WHAT IS REQUIRED
Pull every line containing "agent" from the entries.

RECORDS
━━━━━━━━━━━━━━━━━━━━━━━━━━━━━━

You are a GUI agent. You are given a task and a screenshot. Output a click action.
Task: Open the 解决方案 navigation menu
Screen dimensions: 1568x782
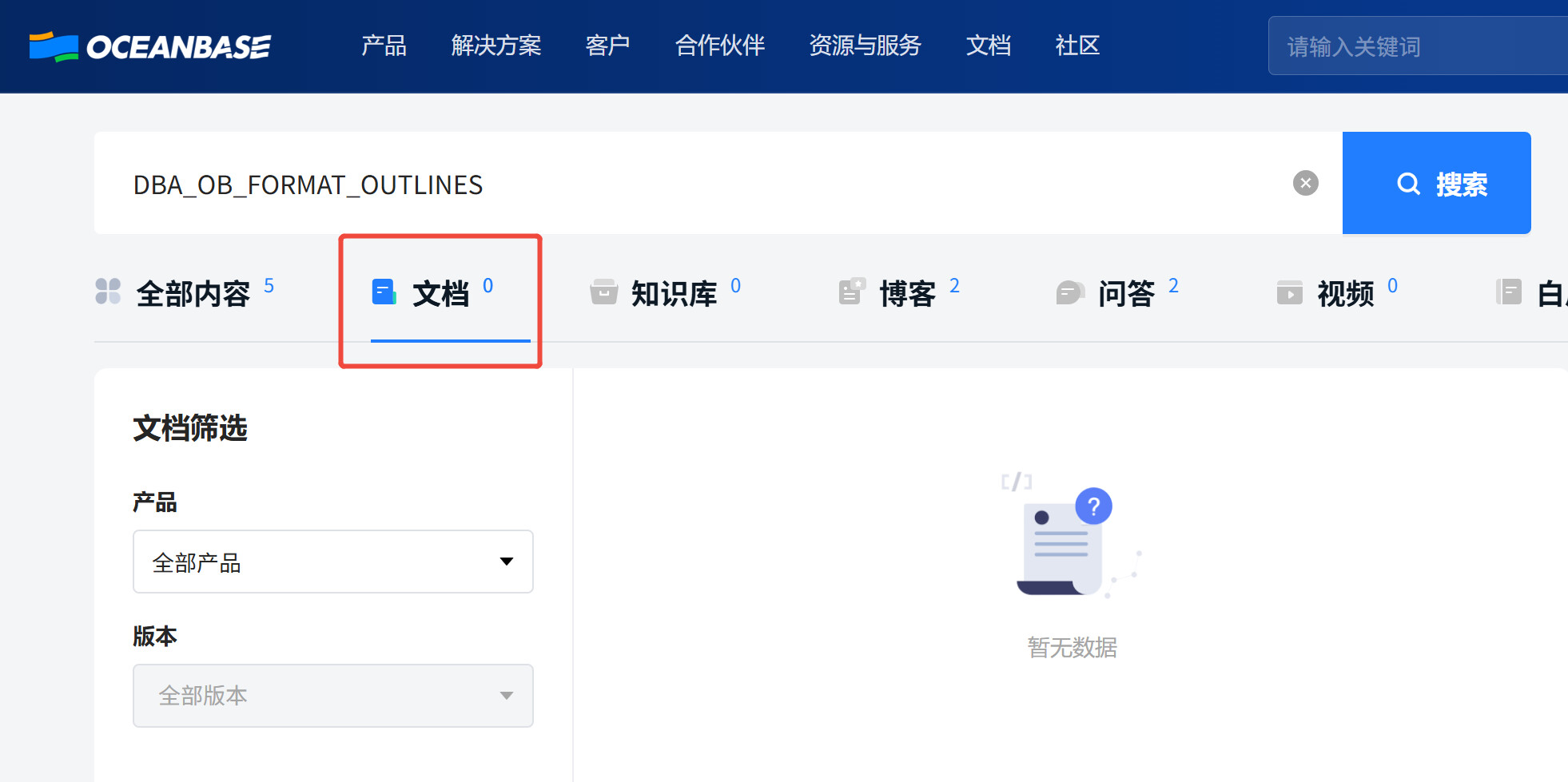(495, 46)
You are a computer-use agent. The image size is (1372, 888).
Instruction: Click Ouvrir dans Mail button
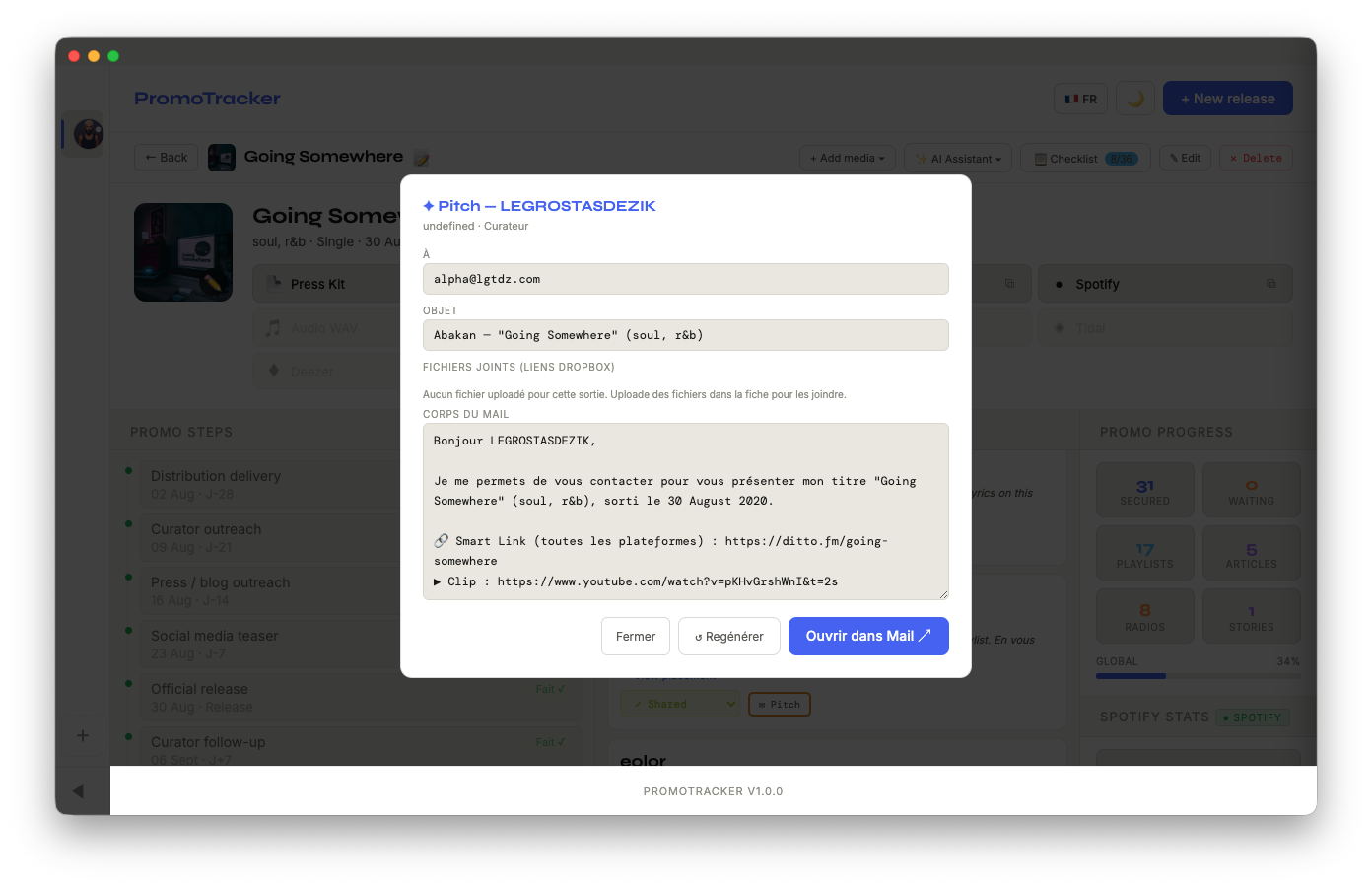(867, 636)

━━━━━━━━━━━━━━━━━━━━━━━━━━━━━━

THE COMPLETED TASK
You are a GUI agent. You are given a task and a screenshot. Output a click action.
You are a computer-use agent. The image size is (1372, 888).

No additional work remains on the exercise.